### 演習の文章

*-*-*

皆さんは「口腔機能低下症」という言葉を聞いたことがありますか?
口腔機能低下症とは、言葉通り口の中の様々な機能が低下している症状のことです。原因は様々あり、加齢や疾患、障害、薬の副作用など様々な要因があります。
症状としては下記のようなものがあげられます。

このように、食べ物がうまく噛めない、吞み込みにくい、むせてしまうといった症状を起こすことがあり、放置しておくと咀嚼障害、摂食嚥下障害などが生じて全身の健康に悪影響を及ぼします。 また、食べにくくなったり、話しにくくなったりすることで、コミュニケーションをとることを億劫に思うようになり、外出を控えてしまったり、人と会うことを嫌がったりなど社会性の低下につながります。

口腔機能低下症の診断について
 口腔機能低下症は下記の7つの症状(口腔衛生状態不良、口腔乾燥、咬合力低下、舌口唇 運動機能低下、低舌圧、咀嚼機能低下、嚥下機能低下)のうち、3項目以上該当する場合に口腔機能低下症と診断されます。

1.口腔清掃状態
 舌表面を9分割し、舌苔の汚れを確認します。50%以上汚れがついていると該当します。

2.口腔乾燥
 専用の機械を使用して口腔粘膜の湿潤度を測定し評価します。

3.咬合力低下
 残存歯数で評価します。20本未満で該当します。

4.舌口唇運動機能低下
 専用の機械を使用して
「パ」・・・口唇の動き
「タ」・・・舌前方の動き
「カ」・・・舌後方の動き
の1秒あたりの発音回数を測定します。いずれも6回未満で該当します。

5.低舌圧
 専用の機械を使用して、舌圧測定を行います。最大舌圧が30kPa未満で該当します。

6.咀嚼機能低下
 グミを30回咀嚼していただき、どれくらい噛み切れているか確認し評価します。

7.嚥下機能低下
 問診票を記入していただき、評価します。
   

口腔機能低下症と診断されたら
 これらの検査を行い、口腔機能低下症と診断された場合当院では管理計画書を作成致し、検査結果と今後の治療について説明いたします。ご自宅でご自身でのトレーニングが必要になりますので、トレーニング方法を確認致します。
また1か月に1回ほど来院していただきトレーニングの確認を行っていきます。
3~6か月後再検査を行い、再評価と今後の方針について説明を行います。

*-*-*

### 表示データ
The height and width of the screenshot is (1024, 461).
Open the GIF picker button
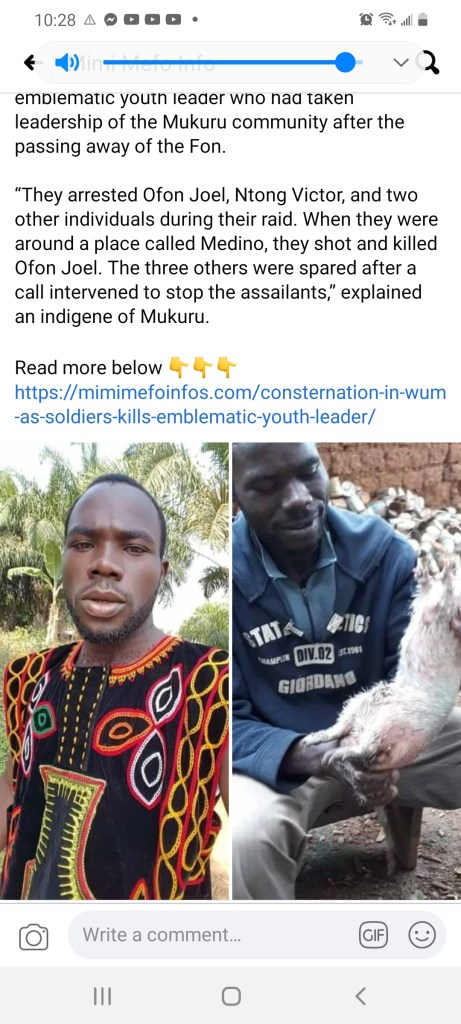tap(373, 936)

*-*-*

### 取り組む課題
1. 口腔機能低下症についての文章によると、口腔機能低下症が社会性の低下につながるのはなぜか。1〜3文で説明せよ。
2. 口腔機能低下症についての文章を、「皆さんは「口腔機能低下症」という言葉を聞いたことがありますか?」を含む箇所から書き始め、「専用の機械を使用して口腔粘膜の湿潤度を測定し評価します。」まで書き写せ。

### 演習の解答
1. 食べにくくなったり話しにくくなったりすることで、コミュニケーションをとることを億劫に思うようになるからである。その結果、外出を控えたり、人と会うことを嫌がったりするようになる。

2.
皆さんは「口腔機能低下症」という言葉を聞いたことがありますか?
口腔機能低下症とは、言葉通り口の中の様々な機能が低下している症状のことです。原因は様々あり、加齢や疾患、障害、薬の副作用など様々な要因があります。
症状としては下記のようなものがあげられます。

このように、食べ物がうまく噛めない、吞み込みにくい、むせてしまうといった症状を起こすことがあり、放置しておくと咀嚼障害、摂食嚥下障害などが生じて全身の健康に悪影響を及ぼします。 また、食べにくくなったり、話しにくくなったりすることで、コミュニケーションをとることを億劫に思うようになり、外出を控えてしまったり、人と会うことを嫌がったりなど社会性の低下につながります。

口腔機能低下症の診断について
 口腔機能低下症は下記の7つの症状(口腔衛生状態不良、口腔乾燥、咬合力低下、舌口唇 運動機能低下、低舌圧、咀嚼機能低下、嚥下機能低下)のうち、3項目以上該当する場合に口腔機能低下症と診断されます。

1.口腔清掃状態
 舌表面を9分割し、舌苔の汚れを確認します。50%以上汚れがついていると該当します。

2.口腔乾燥
 専用の機械を使用して口腔粘膜の湿潤度を測定し評価します。